Ministerium soll Informationen lenken

Noch bedenklicher findet sie das neue Ministerium für Informationspolitik. Es wurde vor kurzem neu geschaffen, um der russischen Propaganda etwas entgegenzusetzen. So zumindest begründete der neu ernannte Minister den Schritt. Er leitete den oppositionellen Sender 5. Kanal, der Präsident Petro Poroschenko gehört. Jetzt soll der frühere Journalist als Minister für Informationspolitik dafür sorgen, dass die ukrainische Sicht in der Welt verbreitet wird.

«Das geht doch nicht», empört sich die Radiojournalistin Sokolenko. Es stehe keinem Ministerium an, zu beurteilen, welche Informationen richtig oder falsch seien. «Die Pressefreiheit ist in der ukrainischen Verfassung verankert», sagt sie.

«Kein Platz für Propaganda»

Sokolenko ist nicht die Einzige.

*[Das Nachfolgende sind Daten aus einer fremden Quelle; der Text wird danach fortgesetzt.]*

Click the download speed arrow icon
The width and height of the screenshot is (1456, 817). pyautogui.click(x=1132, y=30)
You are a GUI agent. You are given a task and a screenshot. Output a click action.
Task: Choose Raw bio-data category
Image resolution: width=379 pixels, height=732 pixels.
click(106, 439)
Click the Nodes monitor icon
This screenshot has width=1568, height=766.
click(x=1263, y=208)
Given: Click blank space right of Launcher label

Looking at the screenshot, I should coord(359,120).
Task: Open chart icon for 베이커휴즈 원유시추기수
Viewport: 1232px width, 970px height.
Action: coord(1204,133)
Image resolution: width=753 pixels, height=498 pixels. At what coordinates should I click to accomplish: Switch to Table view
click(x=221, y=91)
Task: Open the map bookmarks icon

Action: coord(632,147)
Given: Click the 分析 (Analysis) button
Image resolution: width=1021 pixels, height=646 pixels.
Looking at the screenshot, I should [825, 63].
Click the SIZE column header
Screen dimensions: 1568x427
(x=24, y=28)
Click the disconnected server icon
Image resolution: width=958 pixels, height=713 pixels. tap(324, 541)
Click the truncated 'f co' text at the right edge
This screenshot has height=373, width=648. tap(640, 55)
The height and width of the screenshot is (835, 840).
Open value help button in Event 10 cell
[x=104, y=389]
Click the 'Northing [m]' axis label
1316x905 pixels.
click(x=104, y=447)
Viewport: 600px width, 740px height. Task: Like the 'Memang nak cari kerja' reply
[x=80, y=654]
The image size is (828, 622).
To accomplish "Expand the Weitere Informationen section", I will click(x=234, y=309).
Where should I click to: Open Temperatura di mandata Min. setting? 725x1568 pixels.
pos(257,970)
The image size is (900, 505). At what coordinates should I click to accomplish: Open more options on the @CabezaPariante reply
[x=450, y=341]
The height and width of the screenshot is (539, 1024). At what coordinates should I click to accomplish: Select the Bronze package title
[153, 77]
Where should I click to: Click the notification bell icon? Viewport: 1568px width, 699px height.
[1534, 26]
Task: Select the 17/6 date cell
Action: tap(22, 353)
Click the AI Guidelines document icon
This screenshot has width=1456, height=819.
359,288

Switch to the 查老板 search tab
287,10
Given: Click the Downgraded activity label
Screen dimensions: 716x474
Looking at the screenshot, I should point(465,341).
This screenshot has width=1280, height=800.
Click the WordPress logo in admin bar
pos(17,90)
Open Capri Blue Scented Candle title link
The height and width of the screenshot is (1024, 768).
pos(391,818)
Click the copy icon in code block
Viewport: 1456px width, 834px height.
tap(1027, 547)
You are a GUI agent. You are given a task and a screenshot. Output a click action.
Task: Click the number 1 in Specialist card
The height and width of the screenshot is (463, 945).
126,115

Als das Vorhaben öffentlich wurde, ging ein Aufschrei des Protests durch die Medienbranche. Viele Journalisten und Demokratieaktivisten befürchten eine verstärkte Zensur und finden das Ministerium völlig fehl am Platz.

Das sieht auch Sokolenko so: «Wir haben für Demokratie gekämpft, da gibt es für Propaganda keinen Platz. Und es geht auch nicht, dass schlechte Nachrichten über den Krieg verheimlicht werden, nur weil sie der Regierung unangenehm sind. Die Bevölkerung hat ein Recht auf die Wahrheit.»

Kommt hinzu, dass nicht einmal klar definiert ist, wie und wann der Staat in die Verbreitung von Informationen eingreift: Ob dies eigene Medienkampagnen sind oder ob sogar unliebsame Journalisten verfolgt werden sollen. Im letzten Jahr haben sich jedenfalls die Übergriffe auf Journalisten wieder gehäuft.

Europäische Werte oder Propaganda?

Sokolenko erwähnt den Bericht des Kiewer Instituts für Masseninformation. Demnach wurde 2014 in 900 Fällen die Arbeit von Journalisten behindert. Gut ein Drittel der Übergriffe sind demnach auf ukrainischer Seite zu beklagen, der grosse Rest geht auf das Konto der Separatisten im Donbass, im Kriegsgebiet oder auf der Krim.

Besorgt zeigt sich nicht nur die ukrainische Zivilgesellschaft, die auf Wahrheit und Transparenz pocht, sondern auch internationale Organisationen wie Reporter ohne Grenzen. Für sie alle ist klar: Eine Regierung, die sich auf europäische Werte beruft, kann nicht Propaganda mit Gegenpropaganda bekämpfen.